Understanding How Blind Users Handle Object Recognition Errors: Strategies and Challenges
Jonggi Hong, Hernisa Kacorri
TL;DR
This work investigates how blind and low-vision users handle errors in camera-based object recognition. Using URCam, a fine-tuned teachable recognizer, the study combines remote interviews and a hands-on error-identification task with 12 participants to reveal user strategies, confidence, and time when dealing with misrecognitions. Key findings show participants independently review photo quality, frequently rely on contextual cues, and identify roughly half of the errors, with error detection not reliably improved by repetition. The results offer design implications for accessible interfaces that support error awareness and mitigation in object recognition systems, aiming to close the gap between benchmark accuracy and real-world usability.
Abstract
Object recognition technologies hold the potential to support blind and low-vision people in navigating the world around them.

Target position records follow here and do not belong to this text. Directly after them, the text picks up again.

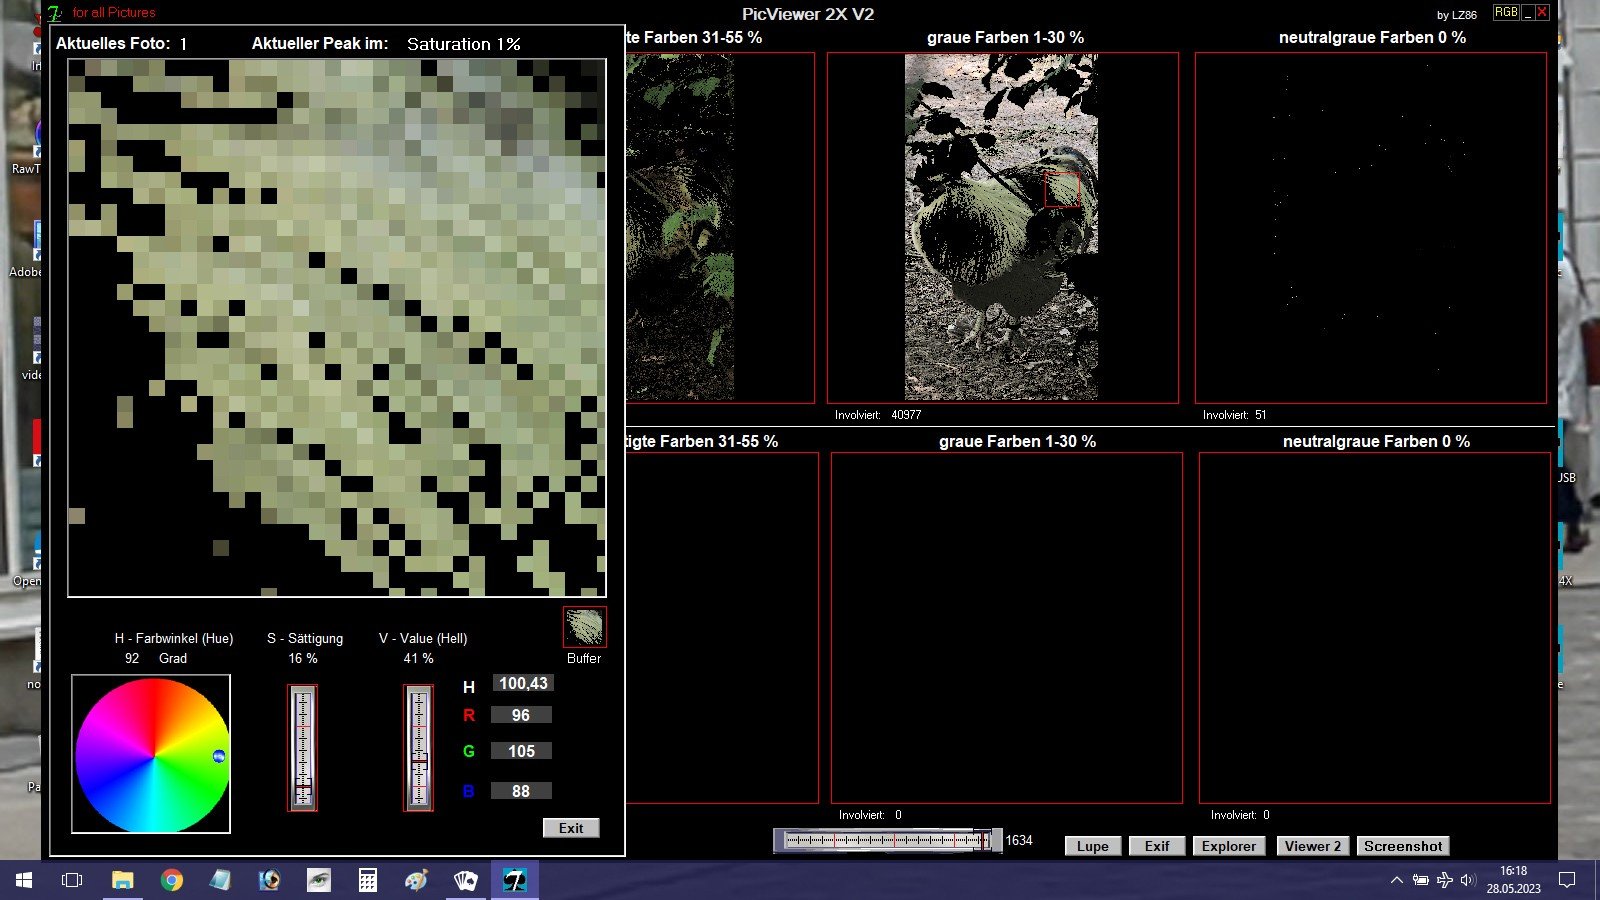1600x900 pixels.
Task: Click the hue color wheel
Action: 151,755
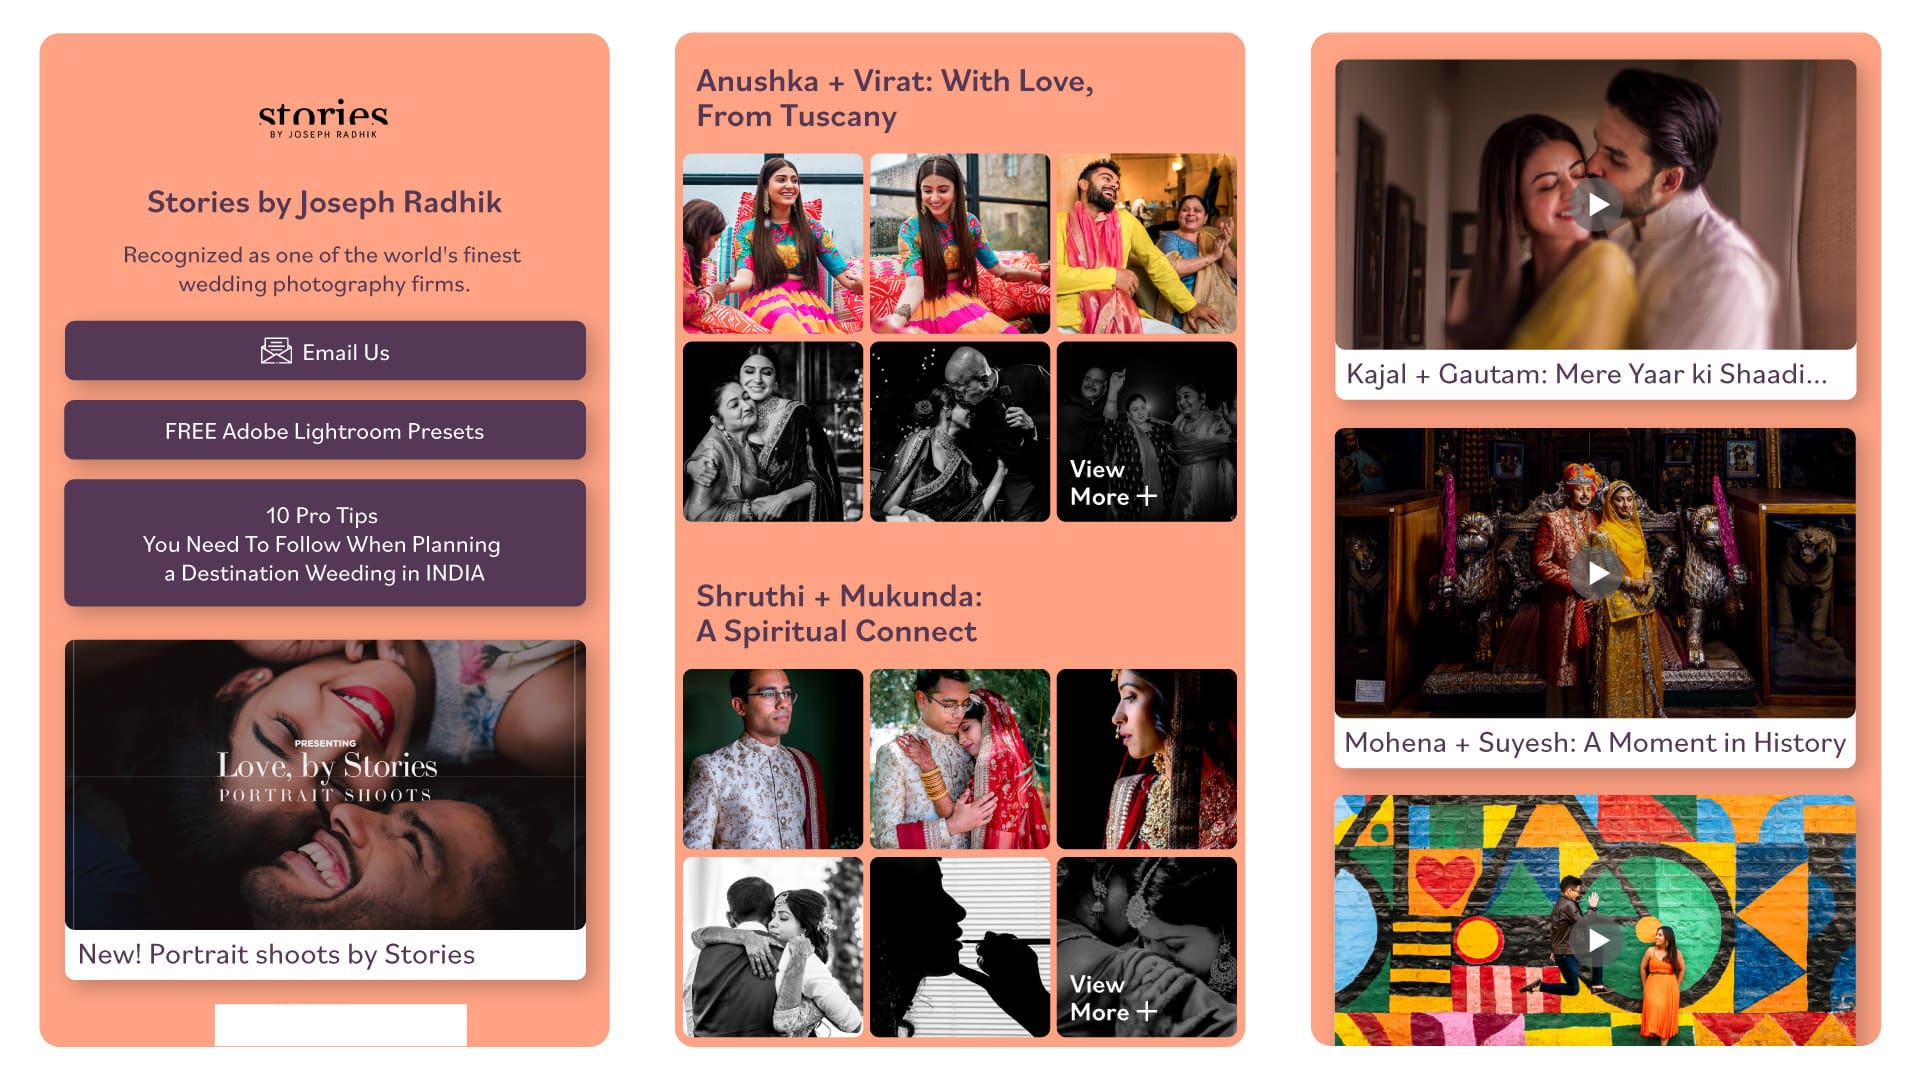Click the envelope icon on Email Us
The image size is (1920, 1080).
click(276, 351)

However, the gap between benchmark performances and practical usability remains a significant challenge. This paper presents a study aimed at understanding blind users' interaction with object recognition systems for identifying and avoiding errors. Leveraging a pre-existing object recognition system, URCam, fine-tuned for our experiment, we conducted a user study involving 12 blind and low-vision participants. Through in-depth interviews and hands-on error identification tasks, we gained insights into users' experiences, challenges, and strategies for identifying errors in camera-based assistive technologies and object recognition systems. During interviews, many participants preferred independent error review, while expressing apprehension toward misrecognitions. In the error identification task, participants varied viewpoints, backgrounds, and object sizes in their images to avoid and overcome errors. Even after repeating the task, participants identified only half of the errors, and the proportion of errors identified did not significantly differ from their first attempts. Based on these insights, we offer implications for designing accessible interfaces tailored to the needs of blind and low-vision users in identifying object recognition errors.